Mulai Senin (27-11) lalu, PT Angkasa Pura I gencar melakukan pembersihan lahan untuk calon bandara New Yogyakarta International Airport (NYIA). Aparat keamanan yang terdiri dari polisi dan militer serta petugas PLN Kulon Progo juga memutus aliran listrik di pemukiman warga, baik yang sudah konsinyasi maupun tidak konsinyasi. Salah satu sasaran pembersihan lahan tersebut adalah rumah keluarga Suminem. Pada Selasa (28-11), rumahnya yang berada di Kecamatan Temon didatangi oleh PT Angkasa Pura I dan berujung pada pemborgolan serta penyeretan suaminya oleh aparat keamanan. “Suami saya tidak berbuat jahat, kenapa tangannya diborgol dan diseret oleh aparat keamanan?” ucap Suminem.
Suminem melanjutkan bahwa suaminya yang bernama Suyanto hanya berusaha melindungi haknya agar listrik tidak dicabut oleh PLN Kulon Progo. Menurut keterangan Suyanto, meteran listrik yang ia bayarkan sudah menjadi haknya, karena ia sudah membeli listrik. “Kenapa pihak PT Angkasa Pura I merampas begitu saja hak saya? Otomatis saya melarang mereka untuk memasuki rumah kami,” ujar Suyanto.
Aksi Suyanto melindungi rumahnya berujung pada pemborgolan dan penyeretan paksa terhadapnya. Sembari menunjukkan luka yang disebabkan oleh aparat keamanan, Suyanto mengatakan bahwa ia merasakan pemukulan oleh aparat. “Saya merasa dipukul dari depan dan belakang, sampai-sampai helm saya bolong,” kata Suyanto. Setelah dipukuli, Suyanto mengatakan bahwa ia sempat dibawa ke kantor Pamong Praja.
Suminem yang tidak terima dengan perlakuan aparat terhadap suaminya, lantas berusaha membela suaminya. Namun, Suminem juga dihadang oleh dua aparat keamanan. “Saya kena cekik di leher, sampai tidak bisa makan satu hari karena sakit,” terang Suminem. Ia pun menambahkan, PT Angkasa Pura I memaksa agar mengosongkan rumah sebelum tanggal 4 Desember 2017.
Suminem mengatakan, tanah yang mereka tempati tidak masuk dalam konsinyasi. Menurutnya, jika sudah tanda tangan konsinyasi, tanah tersebut sudah menjadi hak PT Angkasa Pura I dan menerima tim penilai (appraisal) tanah untuk ganti rugi.

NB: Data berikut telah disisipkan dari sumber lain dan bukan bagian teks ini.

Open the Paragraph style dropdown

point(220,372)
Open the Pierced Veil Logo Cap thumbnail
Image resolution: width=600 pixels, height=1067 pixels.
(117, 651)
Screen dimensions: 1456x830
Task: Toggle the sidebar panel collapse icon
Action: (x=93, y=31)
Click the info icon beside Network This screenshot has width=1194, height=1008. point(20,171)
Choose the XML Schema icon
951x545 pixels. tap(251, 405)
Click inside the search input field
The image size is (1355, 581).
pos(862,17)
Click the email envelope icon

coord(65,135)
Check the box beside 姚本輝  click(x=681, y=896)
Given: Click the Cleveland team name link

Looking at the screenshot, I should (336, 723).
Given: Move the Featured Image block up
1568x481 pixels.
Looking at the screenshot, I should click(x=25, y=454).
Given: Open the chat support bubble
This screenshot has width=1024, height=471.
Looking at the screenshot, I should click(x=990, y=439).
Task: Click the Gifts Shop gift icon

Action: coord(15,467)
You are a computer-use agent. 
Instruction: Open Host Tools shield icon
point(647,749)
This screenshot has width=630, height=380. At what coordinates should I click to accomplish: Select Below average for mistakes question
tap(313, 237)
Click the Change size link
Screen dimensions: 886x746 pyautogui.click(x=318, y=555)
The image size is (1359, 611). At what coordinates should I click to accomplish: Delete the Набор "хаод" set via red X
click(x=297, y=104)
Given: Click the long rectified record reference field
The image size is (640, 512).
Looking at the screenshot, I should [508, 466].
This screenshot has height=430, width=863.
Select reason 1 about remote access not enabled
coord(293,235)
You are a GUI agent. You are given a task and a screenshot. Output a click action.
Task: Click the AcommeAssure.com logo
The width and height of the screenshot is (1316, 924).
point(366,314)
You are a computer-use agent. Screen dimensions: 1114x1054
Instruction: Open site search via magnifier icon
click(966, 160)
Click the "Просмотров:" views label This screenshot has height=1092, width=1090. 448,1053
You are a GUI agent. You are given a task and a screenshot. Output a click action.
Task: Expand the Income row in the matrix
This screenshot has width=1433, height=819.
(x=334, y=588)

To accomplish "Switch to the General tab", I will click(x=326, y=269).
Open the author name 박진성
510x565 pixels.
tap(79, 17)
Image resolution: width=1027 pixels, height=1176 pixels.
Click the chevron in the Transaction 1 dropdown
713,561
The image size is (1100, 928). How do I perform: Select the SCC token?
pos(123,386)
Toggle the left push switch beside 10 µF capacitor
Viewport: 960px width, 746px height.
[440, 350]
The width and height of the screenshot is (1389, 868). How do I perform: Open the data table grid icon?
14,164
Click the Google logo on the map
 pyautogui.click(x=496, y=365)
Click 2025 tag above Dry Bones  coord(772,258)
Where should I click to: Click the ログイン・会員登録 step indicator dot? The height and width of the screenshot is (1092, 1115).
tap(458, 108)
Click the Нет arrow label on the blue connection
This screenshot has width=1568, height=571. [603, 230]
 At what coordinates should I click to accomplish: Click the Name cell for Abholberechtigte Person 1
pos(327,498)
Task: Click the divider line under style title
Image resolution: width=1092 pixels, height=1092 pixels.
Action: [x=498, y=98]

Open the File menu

Namun, keluarganya sama sekali tidak menandatangani konsinyasi, maka hak atas tanah tetap dimiliki oleh keluarganya. “Saya tetap bertahan untuk menolak pembangunan NYIA karena mata pencaharian saya memang dari pertanian,” terangnya.
Dua hari setelahnya pada Kamis (30-11), di sekitar rumah Suminem dan Suyanto, nampak ekskavator yang sedang meratakan bangunan dan pohon-pohon yang ditumbangkan. Tanah-tanah juga telah diratakan oleh PT Angkasa Pura I. Selain itu, sekitar seratus meter dari rumahnya nampak Masjid Al-Hidayah. Masjid yang rusak halamannya akibat galian dan buangan material dari mesin ekskavator PT Angkasa Pura I.
Menurut Wijiyanto, salah seorang warga penolak NYIA, hal yang dilakukan oleh PT Angkasa Pura I merupakan bentuk intimidasi terhadap warga penolak bandara. Ia melanjutkan, efek pemutusan listrik secara sepihak oleh PT Angkasa Pura I bagi Wiji adalah anak-anak yang terganggu aktivitas belajarnya. “Efek paling terasa itu anak-anak yang biasanya malam belajar, sekarang sudah tidak bisa lagi,” ucap Wiji. Selain itu, kegiatan warga di malam hari pun tergantung pada genset yang menjadi sumber tenaga penerangan warga.